There has been a lot of speculation as to whether any decision to leave the EU would result in wholesale, or wide ranging changes to UK Employment Law.
The answer is probably not. It should be remembered that much of the established employment laws do not derive from EU law at all. For example, the unfair dismissal rights have their origin in the relatively early industrial relations legislation. Similarly the equal pay, race and disability discrimination legislation was created by the UK parliament. Important rights to maternity leave were created by the UK Parliament, and not the European legislature. The National Minimum Wage, or the Living Wage as it is now called, has purely domestic origin.

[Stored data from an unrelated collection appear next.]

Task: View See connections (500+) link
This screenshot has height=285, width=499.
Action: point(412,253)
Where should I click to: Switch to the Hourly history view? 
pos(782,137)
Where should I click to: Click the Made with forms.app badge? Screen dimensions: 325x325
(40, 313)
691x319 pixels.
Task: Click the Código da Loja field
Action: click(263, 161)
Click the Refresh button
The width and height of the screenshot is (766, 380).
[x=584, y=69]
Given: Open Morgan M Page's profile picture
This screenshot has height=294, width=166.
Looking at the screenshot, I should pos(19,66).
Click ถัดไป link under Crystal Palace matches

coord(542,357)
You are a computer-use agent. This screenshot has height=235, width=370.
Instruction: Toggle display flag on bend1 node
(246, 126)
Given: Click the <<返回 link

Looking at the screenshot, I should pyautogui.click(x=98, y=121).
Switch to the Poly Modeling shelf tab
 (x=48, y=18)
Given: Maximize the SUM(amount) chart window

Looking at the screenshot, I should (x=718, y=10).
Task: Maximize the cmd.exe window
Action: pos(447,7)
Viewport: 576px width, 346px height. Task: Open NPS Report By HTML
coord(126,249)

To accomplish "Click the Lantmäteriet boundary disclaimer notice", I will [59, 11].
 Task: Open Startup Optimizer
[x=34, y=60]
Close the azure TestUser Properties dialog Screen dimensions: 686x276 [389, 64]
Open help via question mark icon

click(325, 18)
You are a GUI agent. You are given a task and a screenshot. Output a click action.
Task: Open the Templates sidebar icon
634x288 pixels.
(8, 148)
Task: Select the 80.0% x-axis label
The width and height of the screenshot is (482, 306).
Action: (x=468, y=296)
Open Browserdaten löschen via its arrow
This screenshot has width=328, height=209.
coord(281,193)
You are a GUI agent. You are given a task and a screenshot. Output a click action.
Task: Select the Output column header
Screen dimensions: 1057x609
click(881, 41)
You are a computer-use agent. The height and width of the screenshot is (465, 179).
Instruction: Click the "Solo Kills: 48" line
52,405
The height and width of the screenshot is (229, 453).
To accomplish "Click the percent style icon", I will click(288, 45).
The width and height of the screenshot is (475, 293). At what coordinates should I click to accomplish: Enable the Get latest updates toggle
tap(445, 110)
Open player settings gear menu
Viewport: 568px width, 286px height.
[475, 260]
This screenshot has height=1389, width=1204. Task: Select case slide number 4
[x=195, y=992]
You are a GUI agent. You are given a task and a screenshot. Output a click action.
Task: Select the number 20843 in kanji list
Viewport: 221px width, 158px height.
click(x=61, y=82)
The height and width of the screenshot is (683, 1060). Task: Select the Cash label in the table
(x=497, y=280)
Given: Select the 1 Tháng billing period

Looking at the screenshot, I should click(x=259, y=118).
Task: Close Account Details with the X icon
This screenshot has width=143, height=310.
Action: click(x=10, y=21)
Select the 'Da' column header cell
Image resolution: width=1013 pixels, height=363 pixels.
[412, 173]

Those employment laws that do derive from European Law include:
- a number of ‘discrimination’ laws;
- rights in relation to collective consultation on large scale redundancies;
- the transfer of undertakings legislation (‘TUPE’);
- certain family leave rights (but not all because parental leave, for example, is uniquely British);
- the Working Time legislation, such as the rules governing maximum hours in a working week and paid holiday entitlements; and
- perhaps most controversially, agency workers’ rights.
Many of these rights are so established in the modern UK workplace and employment relationship, most obviously, through the contract of employment and company policies, that it is unlikely that there will be the political will and mandate to remove or change them. Such rights could not be removed from individual employees or workers within the short to medium term, quite apart from the delay that would be caused by the two year negotiating period.
For example, it is very hard to imagine that rights relating to the protection of pregnant workers, or prohibiting age discrimination could, as a matter of political reality, be limited, let alone removed.
There are areas of EU Law that successive British Governments have ‘gold plated’, for example TUPE and the Working Time Regulations (particularly in relation to paid holiday). One can imagine that such enhanced rights might be removed. It is also possible that the Agency Workers Regulations 2010, notoriously complex and considered by many to be a break on flexible working, might be abandoned. However, much of the European Legislation, including the TUPE Regulations (which address many of the practical implications of the transfer of work forces when businesses are acquired or service contracts taken over) are unlikely to be completely abandoned. Similarly, the collective redundancy consultation obligations are likely to be defended by Trade Unions who, if European style work councils are abandoned, will have a more important role to play in collective bargaining and the protection of rights generally.